El primer día de clases, Agustín dejó el cierre de su local en manos de sus empleados. Eso lo ponía algo nervioso, pero si quería crecer, tenía que delegar. Se fue media hora antes para poder bañarse y para tomarse el subte. No se acordaba la última vez que se lo había tomado. Desde que tenía el auto prácticamente había dejado de usar el transporte público. Sin embargo, sabía que ir en con el auto hasta el centro iba a ser un dolor de cabeza, así que optó por ser parte de la plebe, como decía él cuando quería cargar a alguien.

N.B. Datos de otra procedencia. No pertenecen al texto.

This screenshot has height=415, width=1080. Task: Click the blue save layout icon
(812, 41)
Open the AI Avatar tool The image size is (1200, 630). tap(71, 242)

Cuando se bajó en la estación 9 de Julio se quedó parado en el andén mientras todos seguían caminando a su alrededor ¿Por dónde tenía que salir? Encaró para su izquierda y cuando subió las escaleras más gente le pasó por al lado. Se puso contra una pared y sacó su celular para fijarse dónde estaba parado. Una vez que se ubicó caminó las cuadras que lo separaban del instituto. Cuando llegó había una fila que llegaba hasta la puerta para subir al ascensor. Se puso en la fila porque no pensaba subir siete pisos por escalera. Vio a una chica pasar y pensó que debía tener mucho estado físico para subir. Después de unos diez minutos de esperar llegó hasta el piso que le tocaba y luego de preguntar a qué aula tenía que ir, se dirigió hacia allí. Cuando entró se sintió encerrado. El lugar era demasiado chico. Había cuatro personas nada más. Una de ellas estaba tirada en el piso como buscando algo. Uno de los chicos le dijo que el botón de la CPU estaba arriba. Buen dato. Miró donde podía sentarse y le gustó el lugar al lado de la chica que estaba prendiendo la computadora. Seguramente le molestara tener que pararse para dejarlo pasar, pero no le importaba. Cuando se sentó, le pidió permiso. Ella lo miró con algo de fastidio, pero lo dejó pasar. Por suerte la tercera persona que podría haber ocupado el lugar que quedaba nunca llegó. Iba a ser un lío si se tenían que parar los dos. La profesora llegó a las siete muy acelerada. Ojalá no sean así de rápidas las clases porque no voy a enganchar una.